Figure 1. Alzheimer disease (AD)–related pattern (ADRP) expression, but not Parkinson disease (PD) cognition-related pattern (PDCP) expression, is increased in AD.

(A) Top, ADRP, identified by spatial covariance analysis of ¹⁸F-fluorodeoxyglucose–PET scans of 20 patients with AD (AD1) and 20 normal controls (NL1) from the Alzheimer’s Disease Neuroimaging Initiative (ADNI), was characterized by reduced activity in the hippocampus, parahippocampal gyrus, and parietal and temporal association regions, with relative increases in the cerebellum, sensorimotor cortex, and supplementary motor area (represented by the second principal component, which accounted for 12.8% of the subject × voxel variation in the data).
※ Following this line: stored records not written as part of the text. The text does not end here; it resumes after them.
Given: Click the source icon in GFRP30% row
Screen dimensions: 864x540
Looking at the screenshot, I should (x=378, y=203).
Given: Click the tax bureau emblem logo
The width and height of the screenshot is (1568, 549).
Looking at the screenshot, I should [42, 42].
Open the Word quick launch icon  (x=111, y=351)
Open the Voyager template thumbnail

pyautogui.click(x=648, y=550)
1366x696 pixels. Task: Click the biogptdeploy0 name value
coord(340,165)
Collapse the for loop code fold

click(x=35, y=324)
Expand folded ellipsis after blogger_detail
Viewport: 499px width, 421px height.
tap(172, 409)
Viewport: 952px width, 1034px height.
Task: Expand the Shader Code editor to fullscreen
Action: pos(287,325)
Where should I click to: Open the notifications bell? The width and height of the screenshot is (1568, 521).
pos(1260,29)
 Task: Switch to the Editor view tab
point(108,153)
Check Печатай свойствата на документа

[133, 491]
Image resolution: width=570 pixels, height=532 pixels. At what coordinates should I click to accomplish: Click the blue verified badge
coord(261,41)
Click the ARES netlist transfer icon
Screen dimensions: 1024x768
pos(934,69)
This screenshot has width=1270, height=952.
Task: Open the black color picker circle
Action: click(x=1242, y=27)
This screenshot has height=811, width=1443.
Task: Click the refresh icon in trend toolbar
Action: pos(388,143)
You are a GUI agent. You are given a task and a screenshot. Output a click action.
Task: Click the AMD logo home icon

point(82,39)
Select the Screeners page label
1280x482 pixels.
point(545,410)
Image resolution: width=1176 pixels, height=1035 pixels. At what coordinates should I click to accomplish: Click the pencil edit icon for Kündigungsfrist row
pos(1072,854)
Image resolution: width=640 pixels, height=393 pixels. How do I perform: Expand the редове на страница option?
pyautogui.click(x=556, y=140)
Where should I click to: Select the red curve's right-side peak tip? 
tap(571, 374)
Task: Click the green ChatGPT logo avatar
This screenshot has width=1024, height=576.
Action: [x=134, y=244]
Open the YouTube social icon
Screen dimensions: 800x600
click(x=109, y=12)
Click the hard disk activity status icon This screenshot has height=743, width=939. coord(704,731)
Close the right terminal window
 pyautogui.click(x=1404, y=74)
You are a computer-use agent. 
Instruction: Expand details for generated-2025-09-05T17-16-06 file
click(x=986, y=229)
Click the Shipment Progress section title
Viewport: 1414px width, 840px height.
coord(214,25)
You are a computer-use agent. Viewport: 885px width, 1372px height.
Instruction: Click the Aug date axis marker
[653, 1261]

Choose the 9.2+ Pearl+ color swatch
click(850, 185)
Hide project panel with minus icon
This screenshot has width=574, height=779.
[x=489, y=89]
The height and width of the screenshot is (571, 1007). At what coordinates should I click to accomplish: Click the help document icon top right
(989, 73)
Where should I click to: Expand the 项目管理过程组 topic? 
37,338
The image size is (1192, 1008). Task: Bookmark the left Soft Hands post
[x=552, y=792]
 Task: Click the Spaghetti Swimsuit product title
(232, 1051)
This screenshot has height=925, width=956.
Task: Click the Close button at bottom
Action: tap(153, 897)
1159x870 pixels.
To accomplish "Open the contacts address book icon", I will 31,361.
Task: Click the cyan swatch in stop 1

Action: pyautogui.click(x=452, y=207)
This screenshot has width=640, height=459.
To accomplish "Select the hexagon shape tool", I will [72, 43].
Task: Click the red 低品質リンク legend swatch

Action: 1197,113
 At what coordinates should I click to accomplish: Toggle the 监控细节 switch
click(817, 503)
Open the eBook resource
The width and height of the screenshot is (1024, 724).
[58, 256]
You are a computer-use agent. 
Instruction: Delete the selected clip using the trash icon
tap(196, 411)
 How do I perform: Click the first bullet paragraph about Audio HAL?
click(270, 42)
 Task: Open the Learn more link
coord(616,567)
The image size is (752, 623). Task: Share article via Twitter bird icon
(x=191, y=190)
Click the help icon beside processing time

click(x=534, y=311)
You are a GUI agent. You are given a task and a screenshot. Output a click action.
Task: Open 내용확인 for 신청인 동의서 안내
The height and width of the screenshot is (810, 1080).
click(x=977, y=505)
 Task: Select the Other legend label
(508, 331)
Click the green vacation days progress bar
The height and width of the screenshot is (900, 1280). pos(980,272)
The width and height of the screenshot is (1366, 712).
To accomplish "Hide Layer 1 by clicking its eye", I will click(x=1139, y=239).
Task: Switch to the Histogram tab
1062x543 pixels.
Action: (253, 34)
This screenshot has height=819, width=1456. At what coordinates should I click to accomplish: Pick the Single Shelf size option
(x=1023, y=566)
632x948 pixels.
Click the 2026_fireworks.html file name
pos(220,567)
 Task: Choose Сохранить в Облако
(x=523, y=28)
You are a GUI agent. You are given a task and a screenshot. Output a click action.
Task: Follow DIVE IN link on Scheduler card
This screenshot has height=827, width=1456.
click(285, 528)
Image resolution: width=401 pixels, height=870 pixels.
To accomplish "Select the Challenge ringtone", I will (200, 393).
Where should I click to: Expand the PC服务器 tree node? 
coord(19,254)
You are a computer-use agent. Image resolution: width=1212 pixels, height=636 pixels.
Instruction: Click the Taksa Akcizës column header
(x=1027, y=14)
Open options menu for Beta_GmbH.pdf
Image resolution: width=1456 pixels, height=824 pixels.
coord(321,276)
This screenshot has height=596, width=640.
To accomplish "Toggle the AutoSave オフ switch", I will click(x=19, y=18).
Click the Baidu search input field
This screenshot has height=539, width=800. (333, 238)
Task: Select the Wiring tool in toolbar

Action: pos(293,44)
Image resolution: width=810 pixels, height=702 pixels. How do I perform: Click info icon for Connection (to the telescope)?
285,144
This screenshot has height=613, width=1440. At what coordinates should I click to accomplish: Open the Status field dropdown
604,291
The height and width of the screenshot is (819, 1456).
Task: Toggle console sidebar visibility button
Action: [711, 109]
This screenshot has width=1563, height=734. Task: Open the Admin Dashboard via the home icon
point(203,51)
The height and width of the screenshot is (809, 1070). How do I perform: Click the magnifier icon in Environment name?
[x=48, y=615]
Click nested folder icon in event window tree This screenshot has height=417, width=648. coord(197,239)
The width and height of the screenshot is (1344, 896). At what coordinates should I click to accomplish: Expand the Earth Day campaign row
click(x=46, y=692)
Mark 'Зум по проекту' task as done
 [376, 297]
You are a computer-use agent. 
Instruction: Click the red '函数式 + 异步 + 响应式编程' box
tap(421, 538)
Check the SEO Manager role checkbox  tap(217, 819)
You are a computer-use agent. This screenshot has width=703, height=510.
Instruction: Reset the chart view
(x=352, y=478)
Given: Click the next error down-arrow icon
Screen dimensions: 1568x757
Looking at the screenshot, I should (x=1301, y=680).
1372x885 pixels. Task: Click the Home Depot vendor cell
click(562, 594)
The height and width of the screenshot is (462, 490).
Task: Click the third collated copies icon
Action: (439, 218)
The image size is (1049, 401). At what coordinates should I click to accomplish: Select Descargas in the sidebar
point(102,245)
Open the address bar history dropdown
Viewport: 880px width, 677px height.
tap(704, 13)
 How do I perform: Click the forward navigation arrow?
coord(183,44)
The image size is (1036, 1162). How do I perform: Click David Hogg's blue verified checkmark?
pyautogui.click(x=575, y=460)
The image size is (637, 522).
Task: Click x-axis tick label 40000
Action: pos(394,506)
Voxel weights on the pattern, reflecting local contributions to overall network activity, were found to be stable by bootstrap estimation (absolute value of the inverse coefficient of variation range = [−2.822 to 2.814], p < 0.005, 1,000 iterations). Bottom, In the derivation sample, which comprised 20 patients with AD (AD1) and 20 normal controls (NL1) selected randomly from the ADNI database (see supplemental data), ADRP expression values (subject scores) accurately discriminated patients from healthy controls (p < 0.0003, permutation test). Prospectively computed ADRP subject scores achieved comparable group separation (p < 0.004, Student t test) in 2 separate testing samples. The first testing set comprised the 20 patients with AD (AD2) and 20 normal ADNI participants (NL2) not used for pattern derivation. The second testing set comprised 10 patients with AD (AD3) and 10 normal controls (NL3) scanned separately at the Feinstein Institute. (B) Top, PDCP was previously identified by spatial covariance analysis of metabolic images from 15 patients with PD with varying levels of cognitive dysfunction.¹⁵ PDCP is characterized by reduced activity in the presupplementary motor area, premotor, and prefrontal regions and in parietal associative cortex, with relative increases in the cerebellar vermis and dentate nuclei. Bottom, PDCP expression did not differ (p > 0.14) between patients with AD and controls in the derivation sample or in the ADNI and Feinstein validation samples. (The covariance maps shown on the top in A and B were overlaid on T1-weighted magnetic resonance template images. For each pattern, the display was thresholded at |Z| = 1.64 [p < 0.05]. Voxels with positive region weights [relative increases] are color-coded red; those with negative region weights [relative decreases] are color-coded blue. Error bars shown on the bottom of A and B represent 1 SEM.)